» Assignment:
In the entries that follow, find the line containing "is (942, 1269)."; from there, copy every line exactly through the line containing "is (572, 1024).".

[[ Data to use, beginning ]]

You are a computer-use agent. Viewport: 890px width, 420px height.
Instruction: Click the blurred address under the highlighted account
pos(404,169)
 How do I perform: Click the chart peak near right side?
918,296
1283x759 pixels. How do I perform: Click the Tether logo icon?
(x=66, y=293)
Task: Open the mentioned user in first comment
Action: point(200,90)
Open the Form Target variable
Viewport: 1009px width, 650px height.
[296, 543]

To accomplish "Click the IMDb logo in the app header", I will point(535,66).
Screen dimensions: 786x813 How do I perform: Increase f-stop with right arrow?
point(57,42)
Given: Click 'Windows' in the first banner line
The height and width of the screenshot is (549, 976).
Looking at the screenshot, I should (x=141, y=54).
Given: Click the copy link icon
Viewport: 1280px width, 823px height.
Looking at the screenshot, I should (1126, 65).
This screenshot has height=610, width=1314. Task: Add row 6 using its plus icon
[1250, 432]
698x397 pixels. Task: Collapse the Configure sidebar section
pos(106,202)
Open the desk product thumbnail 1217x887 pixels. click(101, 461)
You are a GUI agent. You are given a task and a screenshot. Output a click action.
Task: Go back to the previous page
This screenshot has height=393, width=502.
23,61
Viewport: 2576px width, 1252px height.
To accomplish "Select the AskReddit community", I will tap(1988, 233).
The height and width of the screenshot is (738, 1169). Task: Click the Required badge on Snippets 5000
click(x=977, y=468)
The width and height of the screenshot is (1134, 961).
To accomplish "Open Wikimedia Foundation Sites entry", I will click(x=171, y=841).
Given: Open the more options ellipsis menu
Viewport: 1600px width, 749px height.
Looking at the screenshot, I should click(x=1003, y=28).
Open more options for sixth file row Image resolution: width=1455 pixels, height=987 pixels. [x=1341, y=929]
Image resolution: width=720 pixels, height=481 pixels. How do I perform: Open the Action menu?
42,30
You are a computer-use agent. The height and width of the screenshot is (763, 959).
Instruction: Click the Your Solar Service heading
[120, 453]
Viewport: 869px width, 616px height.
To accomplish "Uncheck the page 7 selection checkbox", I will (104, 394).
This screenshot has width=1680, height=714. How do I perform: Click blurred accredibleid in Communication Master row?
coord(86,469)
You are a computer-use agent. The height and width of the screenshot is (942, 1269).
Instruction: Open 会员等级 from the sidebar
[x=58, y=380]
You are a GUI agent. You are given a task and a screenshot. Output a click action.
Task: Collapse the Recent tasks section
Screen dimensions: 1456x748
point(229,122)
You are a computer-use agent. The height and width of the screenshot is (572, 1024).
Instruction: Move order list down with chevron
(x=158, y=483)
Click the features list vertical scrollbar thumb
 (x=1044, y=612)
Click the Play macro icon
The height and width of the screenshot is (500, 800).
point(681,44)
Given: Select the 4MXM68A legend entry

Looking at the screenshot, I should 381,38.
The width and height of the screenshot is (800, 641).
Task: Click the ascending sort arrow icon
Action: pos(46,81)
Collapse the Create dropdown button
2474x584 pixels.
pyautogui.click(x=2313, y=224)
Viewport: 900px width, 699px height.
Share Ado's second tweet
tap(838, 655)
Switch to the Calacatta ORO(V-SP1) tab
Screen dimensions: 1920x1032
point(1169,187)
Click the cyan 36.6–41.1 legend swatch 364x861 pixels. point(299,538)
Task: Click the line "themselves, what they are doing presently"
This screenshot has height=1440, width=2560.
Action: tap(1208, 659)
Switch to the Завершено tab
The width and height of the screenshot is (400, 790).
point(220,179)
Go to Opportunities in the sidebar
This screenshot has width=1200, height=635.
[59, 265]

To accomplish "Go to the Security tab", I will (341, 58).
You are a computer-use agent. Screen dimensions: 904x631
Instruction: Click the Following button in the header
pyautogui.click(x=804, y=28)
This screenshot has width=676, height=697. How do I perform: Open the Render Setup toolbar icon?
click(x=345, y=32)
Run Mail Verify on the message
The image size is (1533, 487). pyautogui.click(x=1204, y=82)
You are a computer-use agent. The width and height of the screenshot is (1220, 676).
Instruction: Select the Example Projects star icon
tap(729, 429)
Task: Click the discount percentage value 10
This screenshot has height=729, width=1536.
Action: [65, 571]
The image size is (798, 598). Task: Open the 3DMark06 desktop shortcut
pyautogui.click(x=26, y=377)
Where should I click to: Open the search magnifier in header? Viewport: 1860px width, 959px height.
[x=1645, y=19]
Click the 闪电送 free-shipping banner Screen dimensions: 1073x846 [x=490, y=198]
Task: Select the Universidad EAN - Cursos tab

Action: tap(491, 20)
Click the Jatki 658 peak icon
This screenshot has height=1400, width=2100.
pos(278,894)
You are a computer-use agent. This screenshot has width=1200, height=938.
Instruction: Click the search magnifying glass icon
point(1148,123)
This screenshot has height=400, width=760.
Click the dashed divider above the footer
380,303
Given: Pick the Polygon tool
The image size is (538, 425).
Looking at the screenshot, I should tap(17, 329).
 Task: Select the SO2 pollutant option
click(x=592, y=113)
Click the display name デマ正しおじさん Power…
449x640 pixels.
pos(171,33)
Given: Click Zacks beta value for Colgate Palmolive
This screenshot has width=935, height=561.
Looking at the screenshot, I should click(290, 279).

[[ Data to use, end ]]

» Exercise output:
You are a computer-use agent. The height and width of the screenshot is (942, 1269).
Instruction: Open 会员等级 from the sidebar
[x=58, y=380]
You are a GUI agent. You are given a task and a screenshot. Output a click action.
Task: Collapse the Recent tasks section
Screen dimensions: 1456x748
point(229,122)
You are a computer-use agent. The height and width of the screenshot is (572, 1024).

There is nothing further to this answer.